/---
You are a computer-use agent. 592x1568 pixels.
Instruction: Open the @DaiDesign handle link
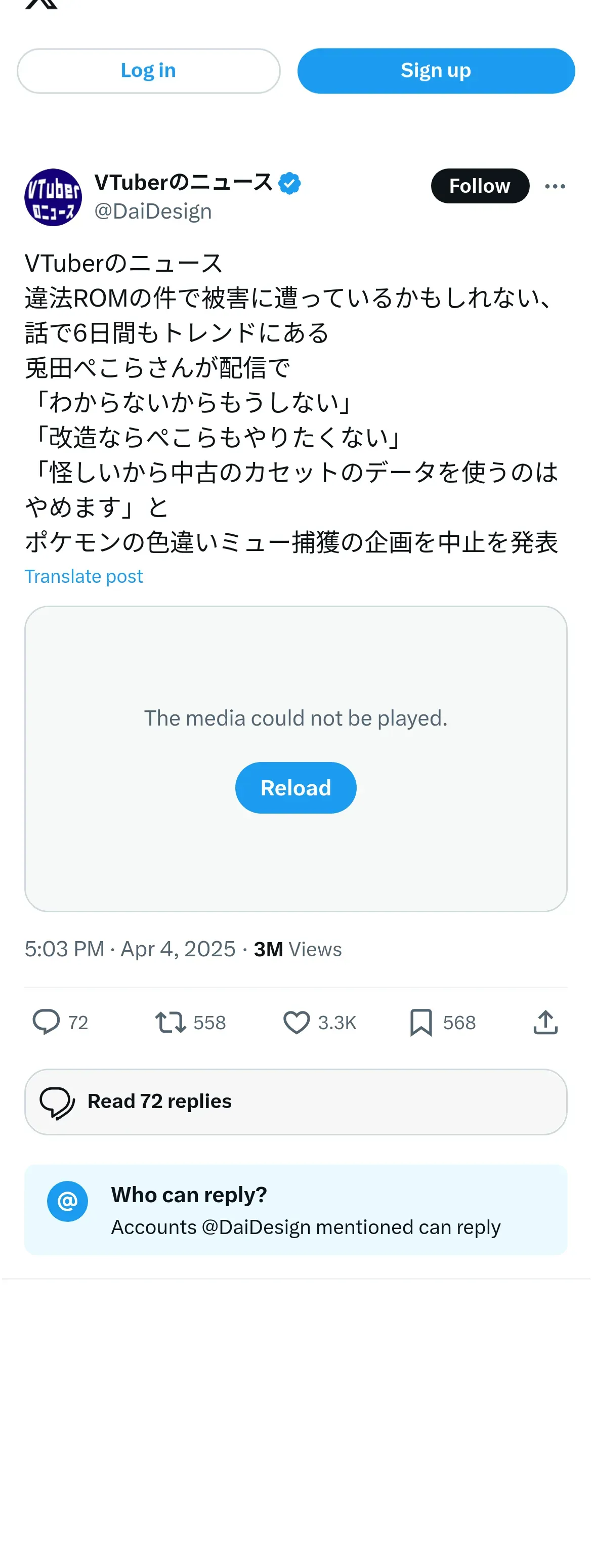pyautogui.click(x=153, y=211)
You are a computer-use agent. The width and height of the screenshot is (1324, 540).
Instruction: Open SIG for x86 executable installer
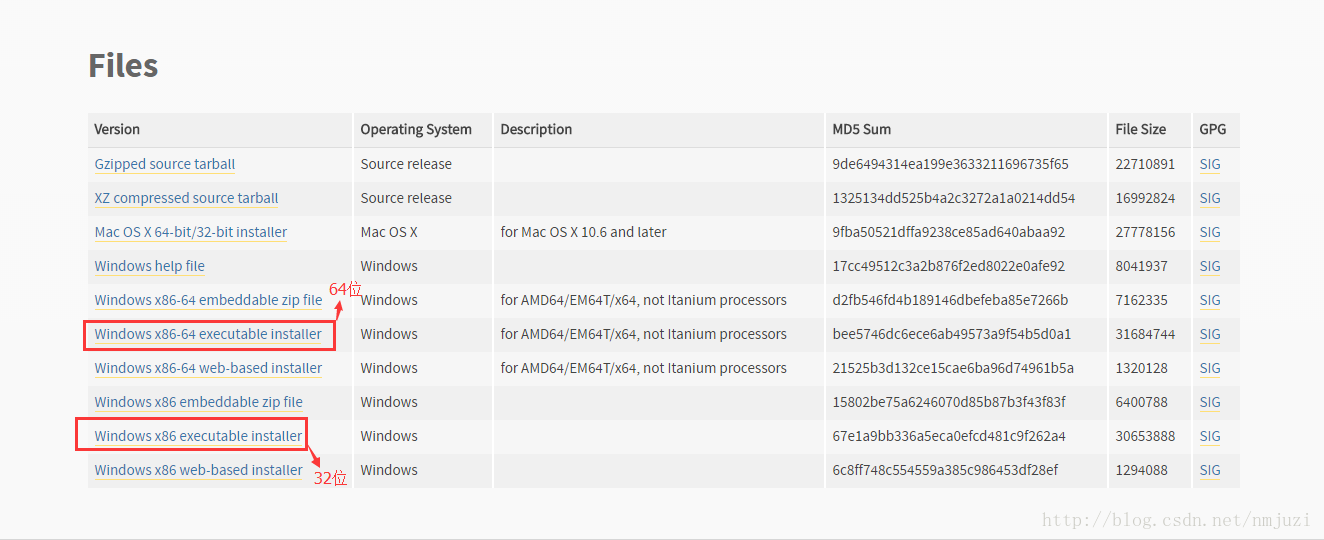[x=1210, y=436]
\---
Apart from the pictures, every line of the data above should be given again exactly.

Task answer –
You are a computer-use agent. 592x1568 pixels.
Instruction: Open the @DaiDesign handle link
pyautogui.click(x=153, y=211)
You are a computer-use agent. The width and height of the screenshot is (1324, 540).
Instruction: Open SIG for x86 executable installer
[x=1210, y=436]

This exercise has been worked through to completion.